I understand that New York Life Insurance Company has the right to require additional information and, if necessary, an examination by a physician. I ask New York Life to rely on all such statements made on this form, and any supplements to it, while considering this request. I also understand that the coverage afforded will be in consideration of the answers and statements set forth above.
AUTHORIZATION: I hereby authorize any licensed physician, medical practitioner, hospital, pharmacy, clinic or other medical or medically related facility, laboratory, insurance company, MIB, Inc. (“MIB”), or other organization, institution or person, that has any records or knowledge of me or my health to release information, including prescription drug records, maintained by physicians, pharmacy benefit managers, and other sources of information to New York Life Insurance Company, its reinsurers, its subsidiaries or the plan administrator about the physical and mental health of any persons proposed for insurance, including significant history, findings, diagnosis and treatment, but excluding psychotherapy notes for the purpose of evaluating my application for insurance. Health information obtained will not be re-disclosed without my authorization unless permitted by law, in which case it may not be protected under federal privacy rules. For example, New York Life may be required to provide it to insurance, regulatory, or other government agencies. In this case, the information may no longer be protected by the rules governing your AUTHORIZATION.
A photocopy of this AUTHORIZATION and request form shall be as valid as the original. In all circumstances, my authorized agent, representative, or I may request a copy of this AUTHORIZATION. This AUTHORIZATION shall be valid for a period of 24 months from the date signed, unless sooner revoked. The AUTHORIZATION may be revoked at any time by sending written notice to New York Life Insurance Company.
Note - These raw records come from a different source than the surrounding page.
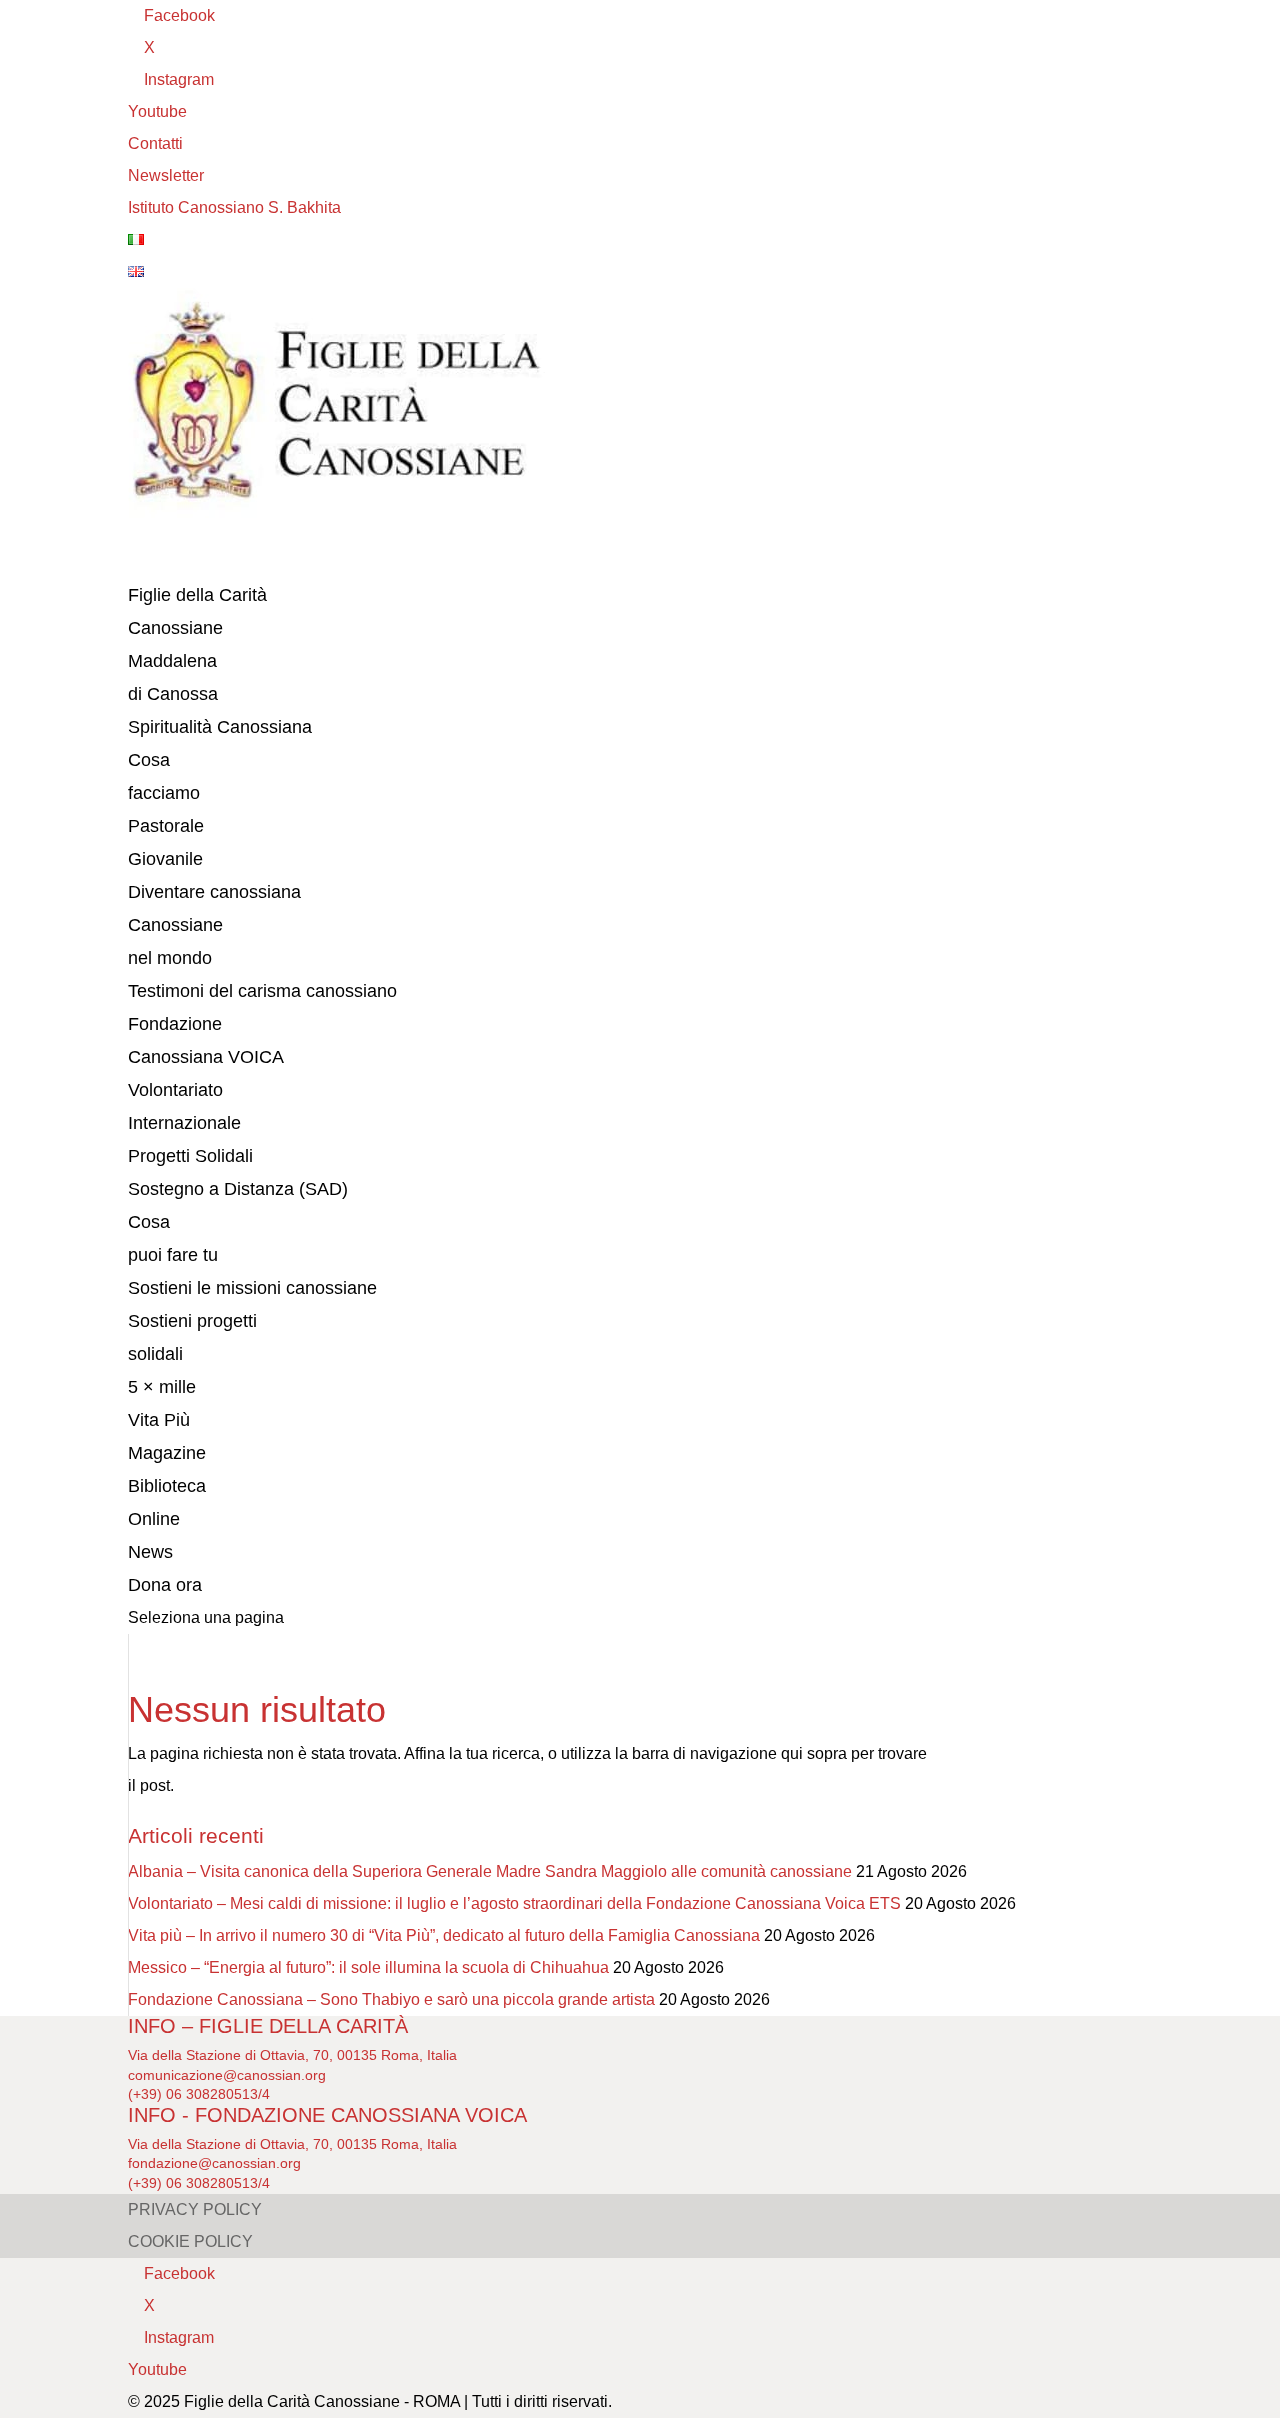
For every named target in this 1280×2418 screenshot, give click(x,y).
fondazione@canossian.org (214, 2163)
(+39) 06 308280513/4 (199, 2094)
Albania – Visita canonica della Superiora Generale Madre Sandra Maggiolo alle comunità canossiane (490, 1871)
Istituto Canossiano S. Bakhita (234, 207)
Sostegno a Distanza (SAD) (238, 1189)
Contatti (155, 143)
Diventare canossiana (214, 892)
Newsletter (166, 175)
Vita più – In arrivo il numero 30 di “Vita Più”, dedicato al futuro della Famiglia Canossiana (444, 1935)
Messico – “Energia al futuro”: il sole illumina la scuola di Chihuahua (368, 1967)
My revocation will not be effective to the extent that New York Life or any other person already has disclosed or collected information or taken other action in reliance on it, or to the extent that New York Life has a legal right to contest a claim under an insurance certificate or the certificate itself.
By signing and dating this application, the member requests the insurance indicated; and the member and any person proposed for insurance consent to authorize the disclosure of information to and from the providers noted above and in the IMPORTANT NOTICE, including making a brief report of [my/our] protected health information to MIB, Inc.; and attest to having read the IMPORTANT NOTICE and Fraud Notices indicated below, including how [my/our] information is exchanged with MIB, and that to the best of [my/our] knowledge and belief, the answers provided to the questions are true and complete.